Collect from the data below each line with "computer".

# Material supplied:
━━━━━━━━━━━━━━━━

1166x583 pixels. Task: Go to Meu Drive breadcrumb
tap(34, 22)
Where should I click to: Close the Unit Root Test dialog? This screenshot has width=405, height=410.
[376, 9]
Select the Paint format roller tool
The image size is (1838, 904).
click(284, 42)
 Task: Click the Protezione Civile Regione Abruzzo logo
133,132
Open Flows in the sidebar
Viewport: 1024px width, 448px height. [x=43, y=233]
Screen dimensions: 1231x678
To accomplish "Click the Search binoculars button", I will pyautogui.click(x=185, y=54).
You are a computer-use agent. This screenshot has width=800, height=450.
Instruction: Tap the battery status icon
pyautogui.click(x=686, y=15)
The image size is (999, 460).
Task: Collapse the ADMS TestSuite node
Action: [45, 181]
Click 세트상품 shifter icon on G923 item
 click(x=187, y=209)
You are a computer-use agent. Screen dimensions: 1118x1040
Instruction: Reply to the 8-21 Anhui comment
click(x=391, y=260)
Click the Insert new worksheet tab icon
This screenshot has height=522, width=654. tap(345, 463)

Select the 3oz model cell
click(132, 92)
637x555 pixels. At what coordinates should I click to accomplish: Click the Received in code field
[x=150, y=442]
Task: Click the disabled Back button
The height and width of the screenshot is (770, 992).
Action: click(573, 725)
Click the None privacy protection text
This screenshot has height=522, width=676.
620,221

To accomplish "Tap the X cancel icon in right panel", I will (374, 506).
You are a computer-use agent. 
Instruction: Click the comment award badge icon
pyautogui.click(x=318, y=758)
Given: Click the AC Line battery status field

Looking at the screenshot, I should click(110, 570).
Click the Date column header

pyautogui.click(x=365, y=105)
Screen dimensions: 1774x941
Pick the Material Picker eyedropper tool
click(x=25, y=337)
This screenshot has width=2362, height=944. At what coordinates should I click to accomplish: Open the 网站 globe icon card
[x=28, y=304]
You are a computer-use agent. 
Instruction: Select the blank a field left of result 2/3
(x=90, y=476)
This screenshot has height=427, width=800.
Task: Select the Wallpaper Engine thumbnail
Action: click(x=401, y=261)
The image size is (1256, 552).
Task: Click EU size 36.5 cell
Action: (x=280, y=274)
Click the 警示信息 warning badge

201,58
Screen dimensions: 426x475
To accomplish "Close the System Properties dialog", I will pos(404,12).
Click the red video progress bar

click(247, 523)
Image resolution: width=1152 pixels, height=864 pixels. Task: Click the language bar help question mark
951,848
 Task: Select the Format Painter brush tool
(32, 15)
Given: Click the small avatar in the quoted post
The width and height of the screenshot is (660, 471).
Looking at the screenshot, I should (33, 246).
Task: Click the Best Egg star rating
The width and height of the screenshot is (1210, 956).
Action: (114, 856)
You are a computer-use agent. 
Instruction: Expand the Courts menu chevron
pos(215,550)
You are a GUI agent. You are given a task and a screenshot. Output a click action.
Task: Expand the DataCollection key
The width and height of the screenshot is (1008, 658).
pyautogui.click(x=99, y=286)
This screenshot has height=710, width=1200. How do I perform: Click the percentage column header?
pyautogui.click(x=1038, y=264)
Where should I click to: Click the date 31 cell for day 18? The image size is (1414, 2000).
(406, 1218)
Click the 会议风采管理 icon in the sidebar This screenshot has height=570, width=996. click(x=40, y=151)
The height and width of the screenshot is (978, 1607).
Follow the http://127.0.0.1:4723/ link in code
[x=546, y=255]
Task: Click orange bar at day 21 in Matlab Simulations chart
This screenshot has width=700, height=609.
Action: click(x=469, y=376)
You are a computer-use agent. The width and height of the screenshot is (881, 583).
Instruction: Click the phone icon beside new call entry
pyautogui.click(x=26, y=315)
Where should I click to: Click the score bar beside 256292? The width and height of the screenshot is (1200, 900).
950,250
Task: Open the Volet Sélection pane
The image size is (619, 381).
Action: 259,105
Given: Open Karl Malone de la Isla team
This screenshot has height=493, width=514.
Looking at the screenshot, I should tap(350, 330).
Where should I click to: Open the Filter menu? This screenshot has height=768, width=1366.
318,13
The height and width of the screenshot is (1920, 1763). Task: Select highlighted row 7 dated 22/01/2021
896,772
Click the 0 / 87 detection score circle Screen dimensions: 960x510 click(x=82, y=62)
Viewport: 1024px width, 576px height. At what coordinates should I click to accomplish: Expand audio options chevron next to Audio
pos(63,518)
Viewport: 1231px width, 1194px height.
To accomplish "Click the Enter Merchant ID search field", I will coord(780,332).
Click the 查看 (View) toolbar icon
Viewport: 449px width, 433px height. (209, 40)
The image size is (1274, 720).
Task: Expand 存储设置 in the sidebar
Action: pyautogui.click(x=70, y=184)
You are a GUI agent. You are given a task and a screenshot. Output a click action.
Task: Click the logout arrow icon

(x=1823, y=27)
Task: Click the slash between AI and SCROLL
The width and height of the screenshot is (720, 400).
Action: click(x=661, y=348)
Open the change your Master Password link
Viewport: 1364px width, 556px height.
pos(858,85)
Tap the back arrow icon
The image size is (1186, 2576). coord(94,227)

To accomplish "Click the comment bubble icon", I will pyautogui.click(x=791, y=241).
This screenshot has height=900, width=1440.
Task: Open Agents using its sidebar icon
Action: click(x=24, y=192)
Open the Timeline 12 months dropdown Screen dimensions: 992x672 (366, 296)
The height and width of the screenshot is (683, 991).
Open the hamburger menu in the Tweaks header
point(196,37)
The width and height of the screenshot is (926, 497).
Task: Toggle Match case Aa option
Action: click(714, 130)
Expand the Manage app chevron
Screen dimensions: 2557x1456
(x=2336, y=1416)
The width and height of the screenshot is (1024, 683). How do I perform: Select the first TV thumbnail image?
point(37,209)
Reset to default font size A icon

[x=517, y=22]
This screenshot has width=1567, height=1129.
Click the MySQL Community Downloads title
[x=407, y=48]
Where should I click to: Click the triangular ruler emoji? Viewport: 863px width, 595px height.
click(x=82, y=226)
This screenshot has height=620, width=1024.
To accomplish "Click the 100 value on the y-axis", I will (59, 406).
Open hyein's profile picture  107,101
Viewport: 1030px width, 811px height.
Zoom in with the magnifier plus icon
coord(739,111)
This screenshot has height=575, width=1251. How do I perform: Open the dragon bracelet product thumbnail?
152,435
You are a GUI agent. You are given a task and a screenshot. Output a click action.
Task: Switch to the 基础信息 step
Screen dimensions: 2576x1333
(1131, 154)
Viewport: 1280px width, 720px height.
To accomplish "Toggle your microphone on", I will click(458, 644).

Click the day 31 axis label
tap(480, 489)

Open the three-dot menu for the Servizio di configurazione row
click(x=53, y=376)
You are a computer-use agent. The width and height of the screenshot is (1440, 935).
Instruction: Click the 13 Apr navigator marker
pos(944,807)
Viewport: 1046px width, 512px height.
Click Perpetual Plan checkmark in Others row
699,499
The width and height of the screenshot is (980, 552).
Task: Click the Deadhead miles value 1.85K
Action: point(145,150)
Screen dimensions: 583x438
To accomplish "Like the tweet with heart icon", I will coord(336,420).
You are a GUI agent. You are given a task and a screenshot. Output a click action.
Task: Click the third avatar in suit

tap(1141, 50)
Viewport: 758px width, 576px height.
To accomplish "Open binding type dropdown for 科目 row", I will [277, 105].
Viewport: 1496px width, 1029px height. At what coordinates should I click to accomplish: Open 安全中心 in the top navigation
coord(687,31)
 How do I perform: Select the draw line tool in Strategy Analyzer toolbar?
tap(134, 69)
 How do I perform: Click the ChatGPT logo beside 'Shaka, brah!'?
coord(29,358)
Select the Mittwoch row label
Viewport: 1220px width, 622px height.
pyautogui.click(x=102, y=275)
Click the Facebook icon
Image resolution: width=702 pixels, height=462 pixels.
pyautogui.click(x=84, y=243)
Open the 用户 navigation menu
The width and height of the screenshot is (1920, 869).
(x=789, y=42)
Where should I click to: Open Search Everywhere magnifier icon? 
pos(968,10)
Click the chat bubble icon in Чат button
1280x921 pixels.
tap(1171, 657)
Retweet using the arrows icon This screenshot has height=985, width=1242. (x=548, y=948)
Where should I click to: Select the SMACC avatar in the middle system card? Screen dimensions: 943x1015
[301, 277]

━━━━━━━━━━━━━━━━

# Completed task:
You are a computer-use agent. This screenshot has width=800, height=450.
You are a computer-use agent. Screen dimensions: 1118x1040
You are a computer-use agent. 
You are a computer-use agent. 
You are a computer-use agent. 
You are a computer-use agent. The width and height of the screenshot is (881, 583).
You are a computer-use agent. The width and height of the screenshot is (1440, 935).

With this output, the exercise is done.